Erstellt von Livnjak, 25.03.2009, 19:55 Uhr · 36 Antworten · 2.575 Aufrufe

  1. #1
    Avatar von Livnjak

    Registriert seit
    12.03.2009
    Beiträge
    558

    Artikel über Kroatisch-Slowenische Grenzstreitigkeiten

    OBREZJE, Slovenia — Customers at Kalin, a rustic, 180-year-old tavern, can eat roast pork dinners here in Slovenia, step a few yards across the room to Croatia to use the bathroom, saunter back to Slovenia to pay the bill and end their meal on Croatian soil over a game of billiards and a shot of local pear brandy.
    They can do so because of the vagaries of history and an accident of geography. To prevent any confusion, Sasha Kalin, the tavern’s 36-year-old owner, has painted a fluorescent-yellow line across the floor to delineate the very spot, next to a pool table, where the border between Slovenia and Croatia bisects the property.

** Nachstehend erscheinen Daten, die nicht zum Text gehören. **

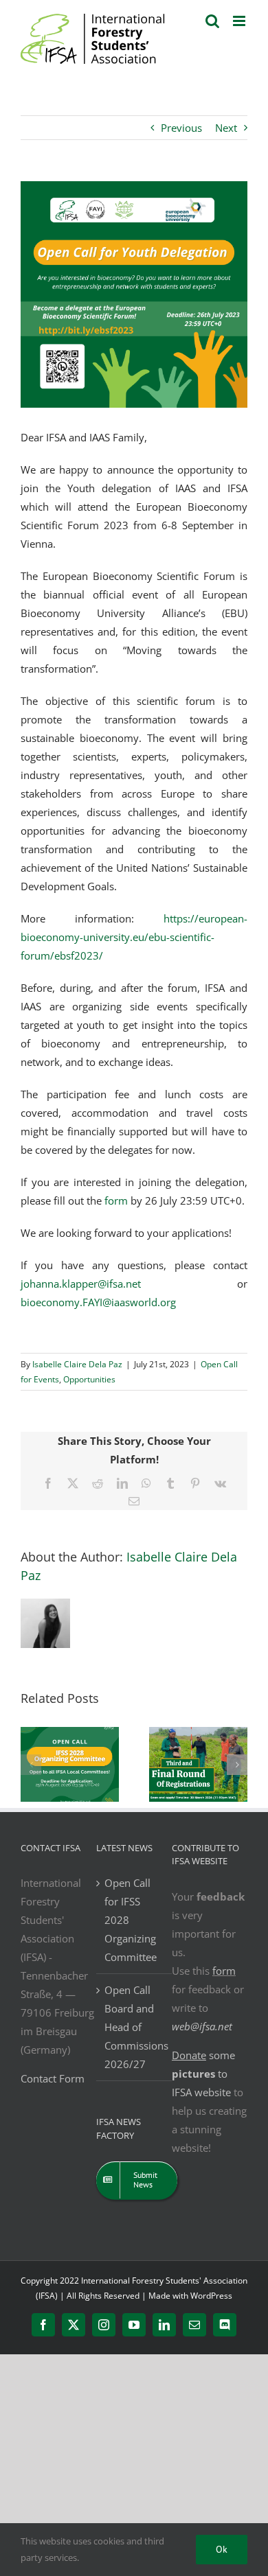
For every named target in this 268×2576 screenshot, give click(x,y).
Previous (181, 128)
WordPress (211, 2295)
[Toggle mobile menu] (240, 21)
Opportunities (89, 1379)
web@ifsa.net (202, 2026)
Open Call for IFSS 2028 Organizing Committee (130, 1920)
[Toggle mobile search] (212, 21)
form (224, 1970)
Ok (221, 2549)
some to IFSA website (203, 2073)
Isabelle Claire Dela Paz (77, 1364)
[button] (31, 1764)
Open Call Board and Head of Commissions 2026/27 (134, 2027)
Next (226, 128)
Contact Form (53, 2078)
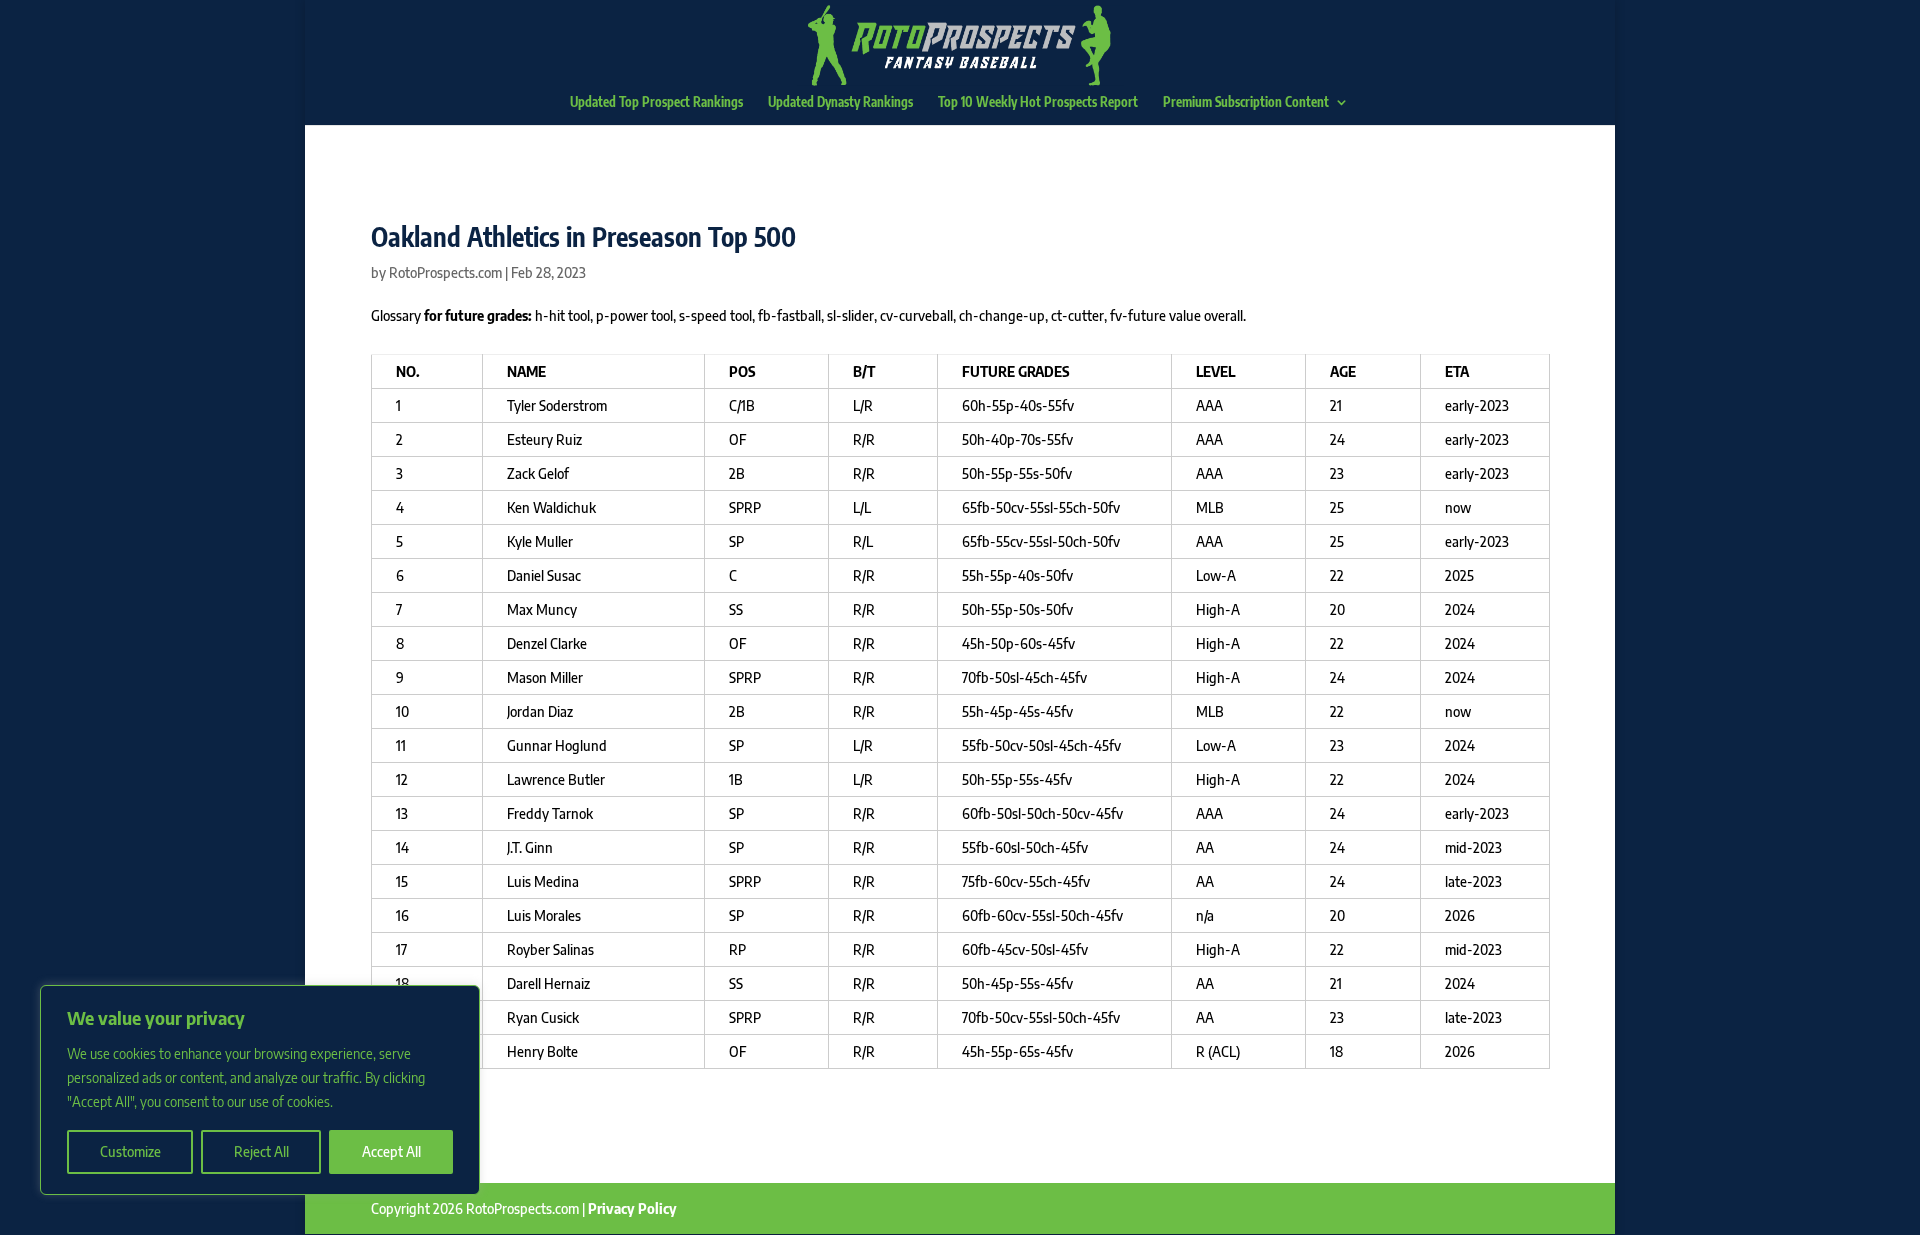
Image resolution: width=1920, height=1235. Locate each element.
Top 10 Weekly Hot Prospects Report (1038, 102)
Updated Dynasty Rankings (840, 102)
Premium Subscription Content (1246, 102)
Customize (130, 1151)
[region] (260, 1090)
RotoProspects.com (445, 272)
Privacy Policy (632, 1208)
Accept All (391, 1151)
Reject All (261, 1151)
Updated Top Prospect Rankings (656, 102)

    Tipsy customers who step outside and accidentally walk through a row of plants in concrete pots demarcating the border are stopped by unsmiling and armed Croatian border guards.

    “This is the Balkans, so every little piece of land counts,” said Mr. Kalin, whose father is a Slovene and whose mother is a Croat, and who woke up one day in May 2004 to find that the Slovenian half of his restaurant was in the European Union and the Croatian half was not.

    Where Slovenia ends and Croatia begins might appear to be an arcane regional concern. But it has suddenly taken on geopolitical significance, with a border dispute dating to the collapse of Yugoslavia in the 1990s now threatening to stall the eastward push of the European Union and NATO.

    The conflict involves a sea border the length of several football fields and a handful of tiny villages in the northern Istrian Peninsula. While hard to untangle for the uninitiated, it is deadly serious for proud Slovenes and Croats in a region long plagued by bloody conflicts over land.

    At issue are rival claims to an area in the Bay of Piran that includes about eight square miles of the Adriatic Sea. Croatia wants the border drawn down the middle of the bay, but Slovenia objects, saying that a simple division of the bay would impede its ships from direct passage to the high seas.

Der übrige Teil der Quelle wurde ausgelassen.